All good advice here, especially Neds, about pretending you never heard about it being a problem.
He also got it all right about it being a very very bad idea to have the same stainless steels with THE SAME HARDNESS sliding together. JiminCa is spot on about 300 Series stainlesses being the worst of the pack, but its not used in guns to my knowledge. The 400 series of stainlesses used in guns are heat treatable and of martensitic structure (ie. magnetic), thats why they can rust. Their rusting charecteristics are also affected by the hardness you treat them to. The harder you treat them , the more corrosion resistant they become.
SO long as you have the two similar stainless steels at different hardness levels and use good lube with adequate running clearance you will have no problems. Good thing slides and frames are not the same hardness.
Lube and running clearance can be best appreciated when one knows the mechanics of galling. Galling occurs when as everyone knows, two similar pieces of steel come into contact with each other under dynamic conditions. Machining of steel always leaves high and low spots in the finish, we refer to the finish in RMS (root means squared ) numbers. so an RMS finish of 125 is coarser than a RMS finish of 32. That means a finish of RMS 125 has higher peaks and valleys in the finish than say a RMS of 32. When two pieces of steel slide against each other under marginal or nonexistent lubrication conditions they can make contact. It is this contact that can create the problems. When the high spots of the two pieces meet and touch, sometimes they "weld together". In a firearm, the slide moves and the frame is stationary. When this welding has taken place, the slide continues to move, causing one of the high spots to rip loose from its original piece and is now stuck on the other piece, reducing clearance between the two pieces at that point, and creating an even higher sopt on the other one which allows for even more interference and galling to take place. It will continue in this manner intil the two parts sieze and can no longer slide due to no clearance at the built up area.

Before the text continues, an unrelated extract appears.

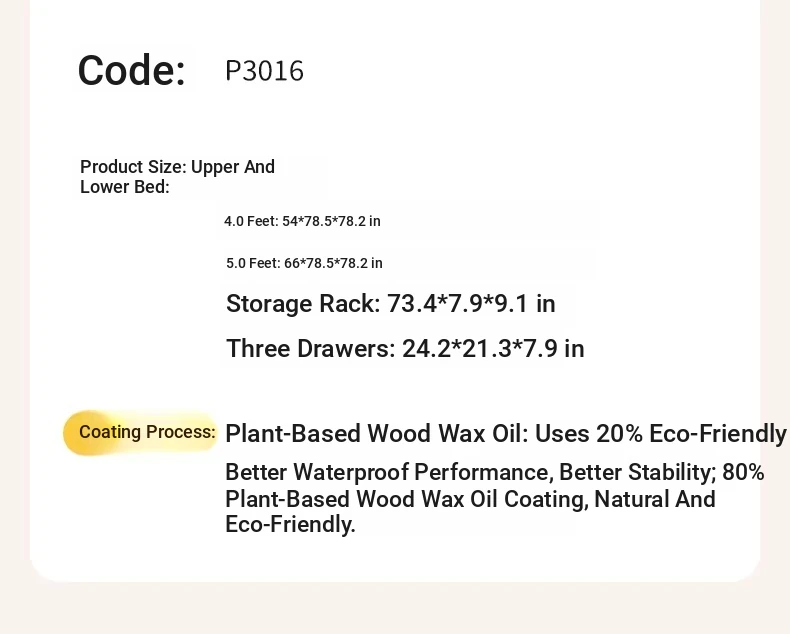This screenshot has width=790, height=634.
Task: Click the 24.2*21.3*7.9 in measurement
Action: pos(493,349)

When the heat treat of the two steels is different enough, probably in the range of 10 or more points on the Rc scale, their affinity to "weld" together is greatly reduced. Also, the smoother the finish, the less peaks and valleys to worry about.
The whole idea behind lubrication is to keep the parts from actually touching. This goes for all machinery, not just guns. Modern gun lubes will all do a creditable job of handling the loads imposed on them. All they have to do is be able to withstand the hydrodynamic, or hydrostatic loads placed on them without "squeezing" out. When lubes work propperly, they carry the load between the two parts preventing the parts from actually making contact, also known as boundary film lubrication.
What happens to lubes in a gun under microscopic conditions is up for debate, but this is my take on it. Remember the peaks and valleys? I think the valleys act as a sort of lube resevoir, both on the slide and frame. As peaks cross valleys they pick up a bit of the lube and are floated over the other peaks. As the slide moves back and forth it replentishes the valleys in the two pieces.
If I remember more, ill edit the post , but this it in a nutshell.